Grant number: 23/14636-6
Support Opportunities:Research Grants - Visiting Researcher Grant - Brazil
Duration: February 18, 2024 - January 30, 2025
Field of knowledge:Physical Sciences and Mathematics - Mathematics - Analysis
Principal Investigator:Sergio Henrique Monari Soares
Grantee:Sergio Henrique Monari Soares
Visiting researcher: Diego Ribeiro Moreira
Visiting researcher institution: Centro De Ciências/Cc/Ufc, Brazil
Host Institution: Instituto de Ciências Matemáticas e de Computação (ICMC). Universidade de São Paulo (USP).
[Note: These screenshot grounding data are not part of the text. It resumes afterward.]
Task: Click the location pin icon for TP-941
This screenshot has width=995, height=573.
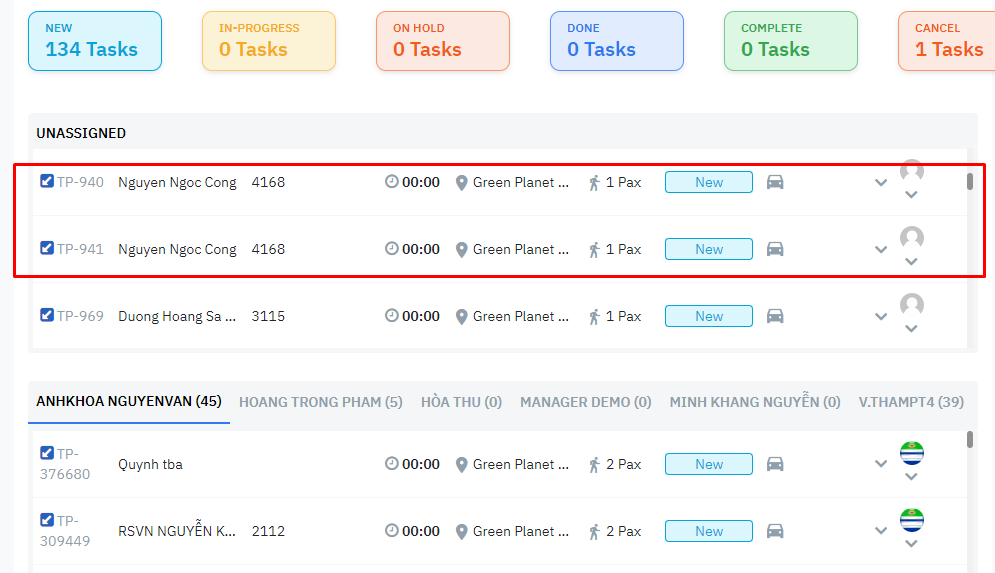Action: pyautogui.click(x=462, y=250)
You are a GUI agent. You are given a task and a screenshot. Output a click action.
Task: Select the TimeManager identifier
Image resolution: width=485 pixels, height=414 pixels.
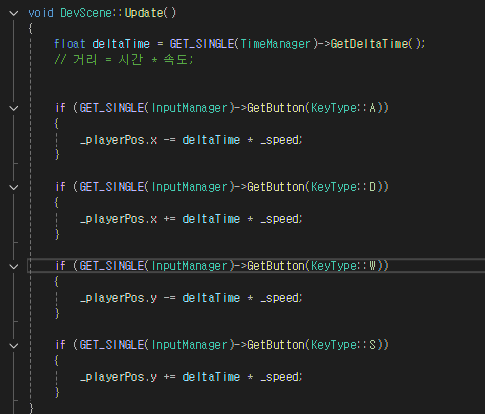click(275, 44)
São Carlos , SP, Brazil
Associated research grant:22/16407-1 - TESdE: Thematic on Equations and Systems of differential Equations, AP.TEM

Abstract

In this project we plan to explore the basic and classical ingredients such as Hopf-Ole\u{\i}nik Lemma and interior and up to the boundary gradient estimates for solutions to non-uniformly elliptic equations of quasilinear type that violates the $\Delta_2$ Lieberman's condition introduced in the 90s, allowing the ellipticity to blow up. The typical operator under this condition is given by $\mathcal{L}u = div(2e^{|\nabla u|^2}) = 2e^{|\nabla u|^2}(2\Delta_{\infty}u + \Delta u) $. Our method is a geometric one based on the development of suitable barriers for these operators. This also allows us to study viscosity solutions of Bernoulli-type Free Boundary Problems governed by this type of operator. (AU)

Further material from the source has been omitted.